En el texto, de 58 páginas, el director para África de HRW, Daniel Bekele, afirma que "los abusos por parte de Al Shabab y las fuerzas pro gubernamentales han multiplicado enormemente el sufrimiento causado por la hambruna en Somalia".

HRW no culpa sólo al Gobierno transitorio somalí -que cuenta con respaldo internacional- y al grupo islámico radical Al Shabab, vinculado a Al Qaeda, sino que también señala como responsables a los militares de la Misión de la Unión Africana en Somalia (AMISOM), a otras milicias del país y a la comunidad internacional.

"Todas las partes tienen que tomar medidas urgentes para detener estos ataques ilegales (a la población civil), permitir la entrada de ayuda y poner fin a esta pesadilla humanitaria", agrega Bekele.
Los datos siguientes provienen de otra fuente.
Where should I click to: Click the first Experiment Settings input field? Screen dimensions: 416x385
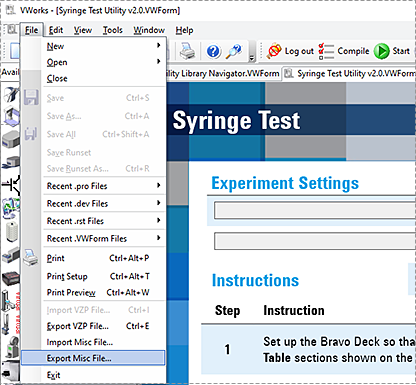click(x=315, y=210)
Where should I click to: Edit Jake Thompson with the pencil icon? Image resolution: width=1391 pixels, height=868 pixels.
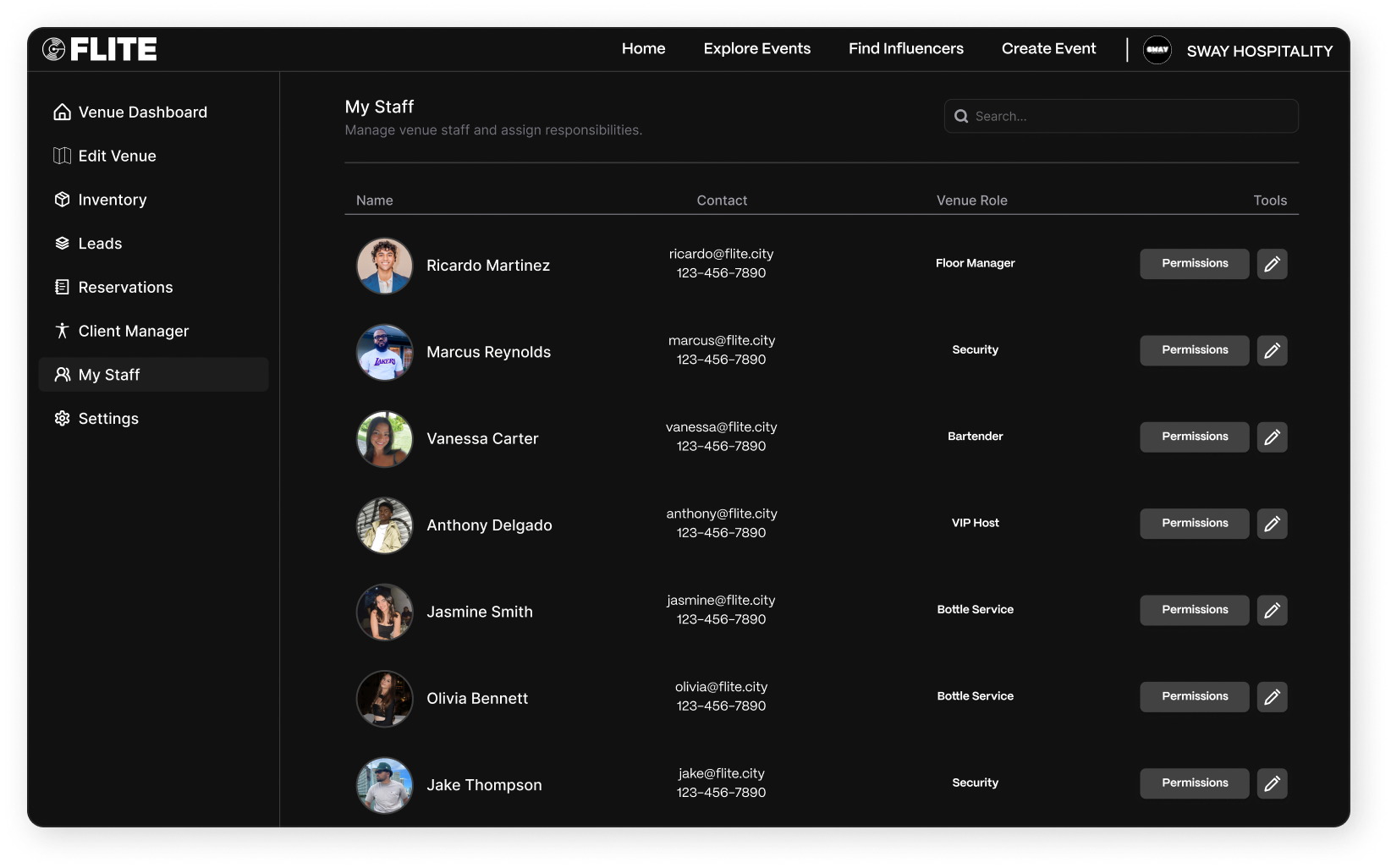(x=1272, y=783)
El conflicto en Somalia agrava la situación creada por la sequía -la peor en la zona en 60 años, según la ONU- y la consecuente hambruna que azota al Cuerno de África y que mantiene a más de 13 millones de personas en situación crítica en la región.

Varios cientos de combatientes extranjeros luchan en las filas de Al Shabab para derrocar al Gobierno de Transición de Somalia y crear en este país un estado musulmán radical de corte wahabí.

Somalia vive en una permanente guerra civil y carece de un Gobierno efectivo desde 1991, cuando fue derrocado el dictador Mohamed Siad Barré, lo que dejó al país en manos de señores de la guerra tribales, milicias islámicas e incluso de bandas de delincuentes armados.